** Start TASK INPUTS **

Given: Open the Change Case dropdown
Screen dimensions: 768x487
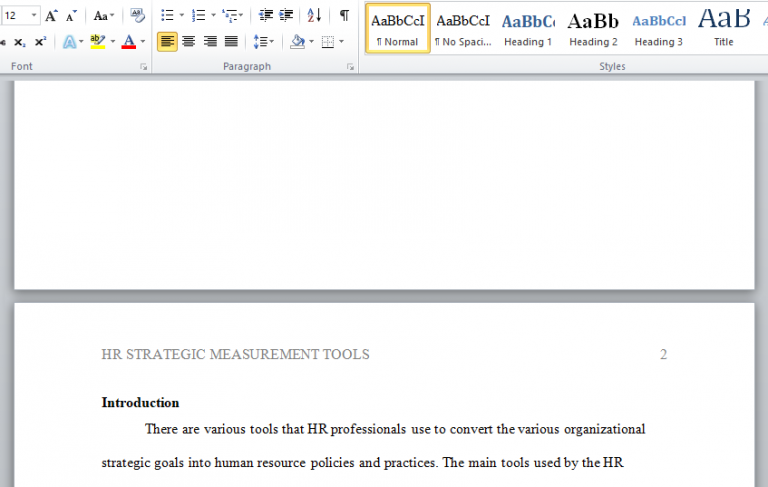Looking at the screenshot, I should coord(104,16).
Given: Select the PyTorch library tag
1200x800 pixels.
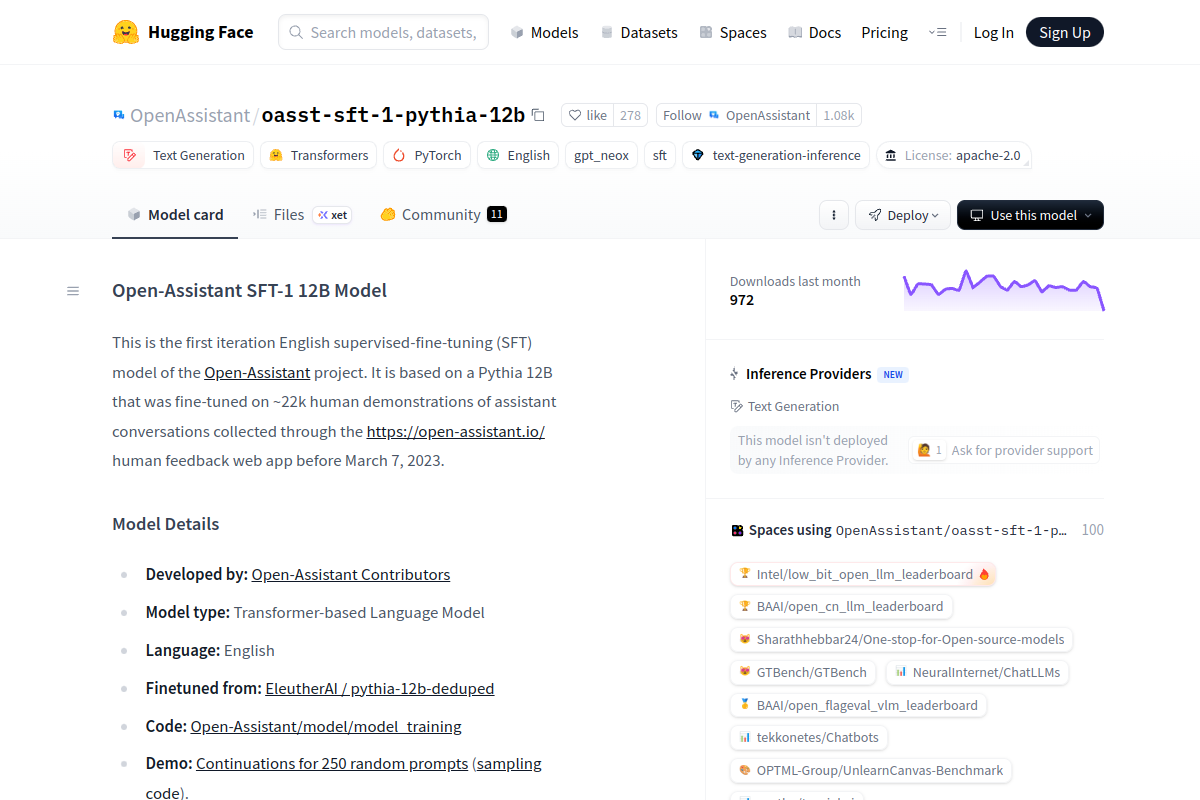Looking at the screenshot, I should pyautogui.click(x=426, y=155).
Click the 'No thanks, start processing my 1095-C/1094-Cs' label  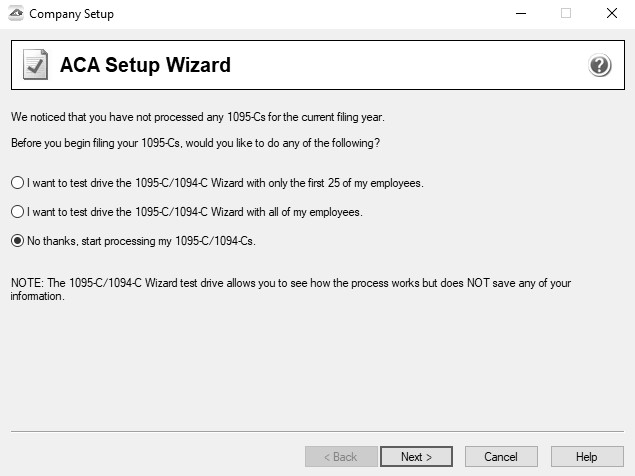pos(141,241)
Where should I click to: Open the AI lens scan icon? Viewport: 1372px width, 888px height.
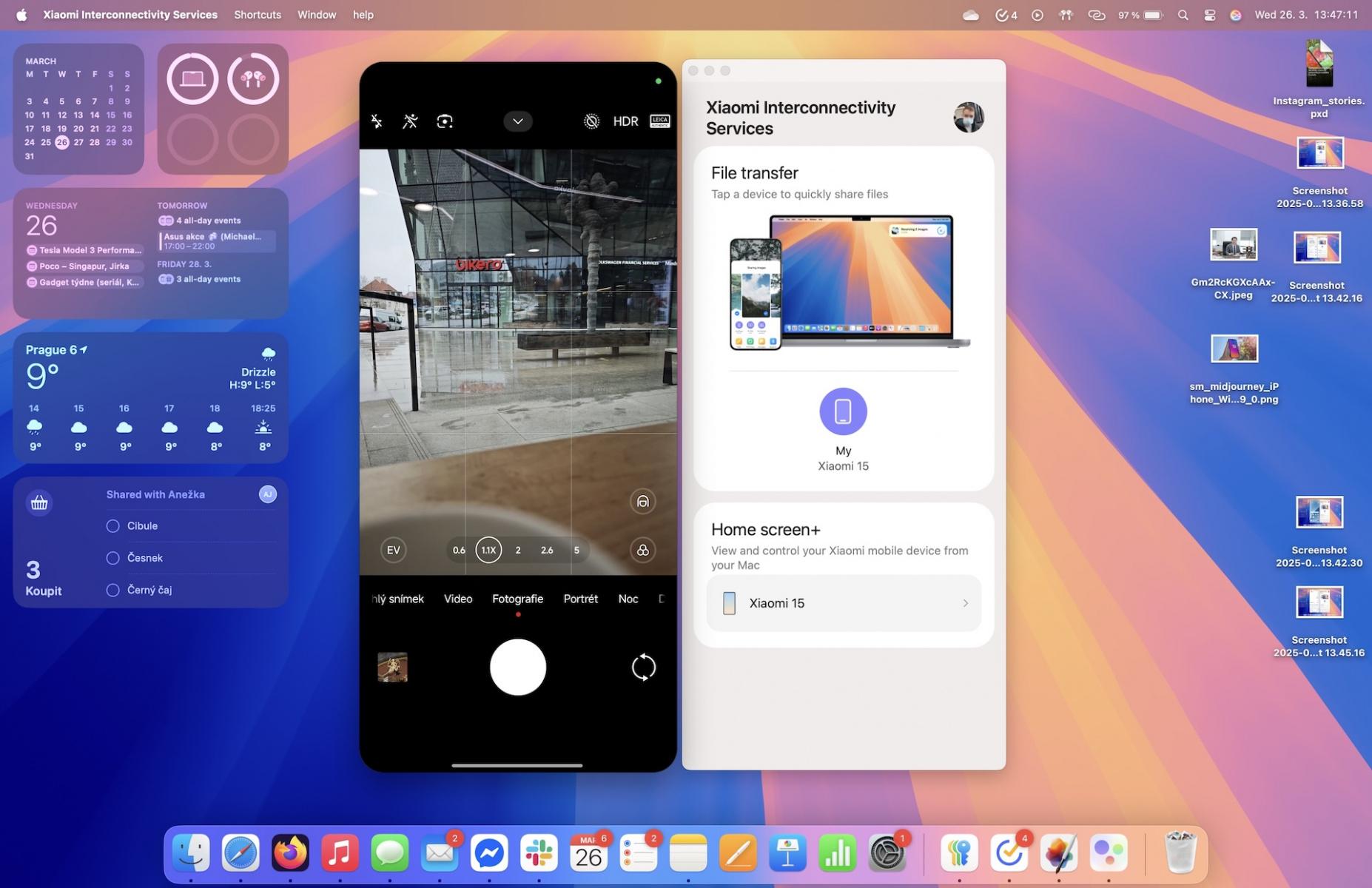point(445,121)
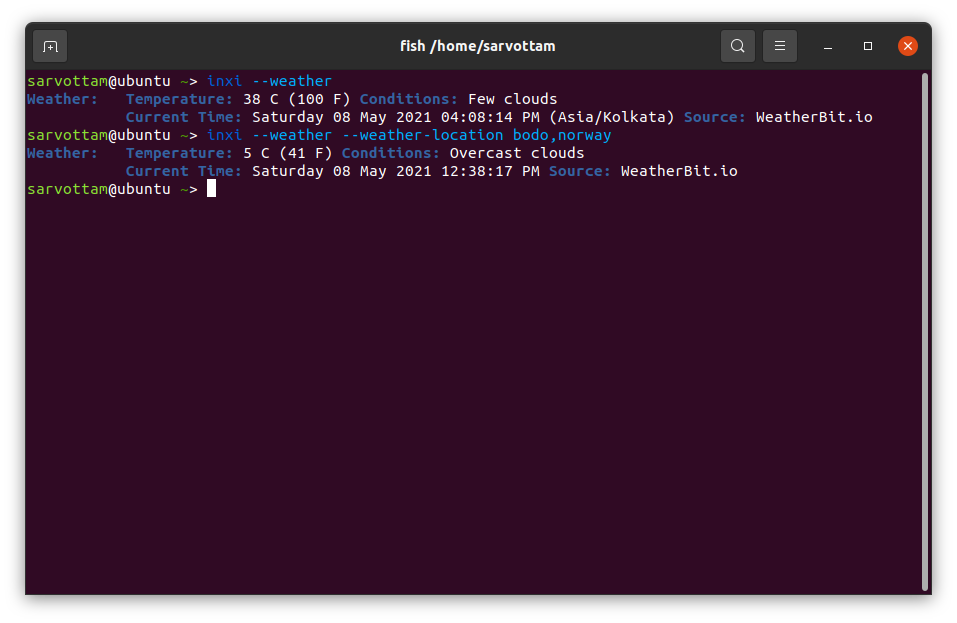Click the window title 'fish /home/sarvottam'
Viewport: 957px width, 623px height.
(x=477, y=46)
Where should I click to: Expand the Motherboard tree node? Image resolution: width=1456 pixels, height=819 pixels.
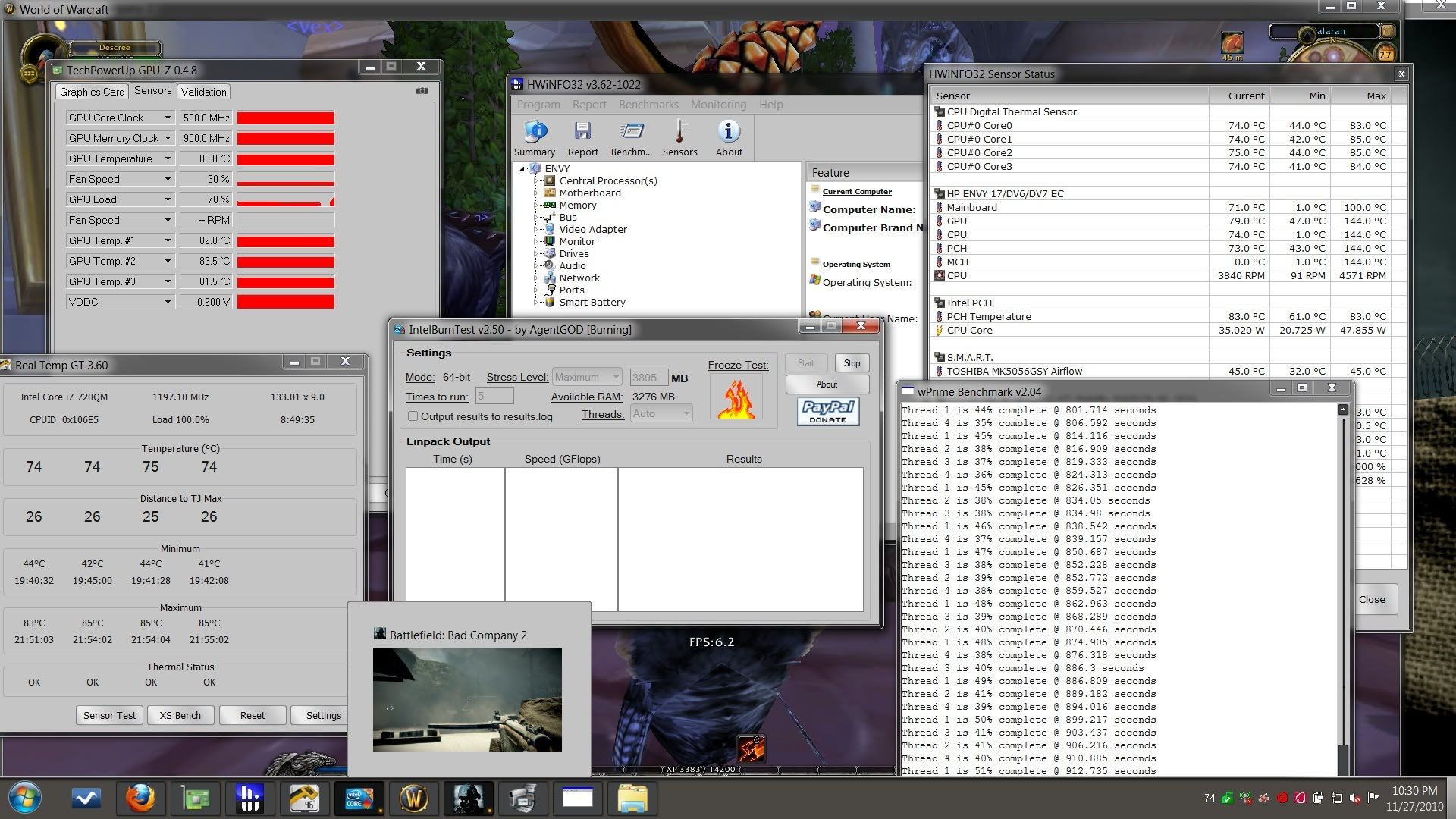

** End TASK INPUTS **

▶ **REQUEST**
Copy the entries word for word from the very first line through the line containing "should pyautogui.click(x=426, y=155).", including both of those lines. Leave the pictures out of your copy.

▶ **ANSWER TO THIS EXERCISE**
Given: Open the Change Case dropdown
Screen dimensions: 768x487
Looking at the screenshot, I should coord(104,16).
Given: Select the PyTorch library tag
1200x800 pixels.
Looking at the screenshot, I should pyautogui.click(x=426, y=155).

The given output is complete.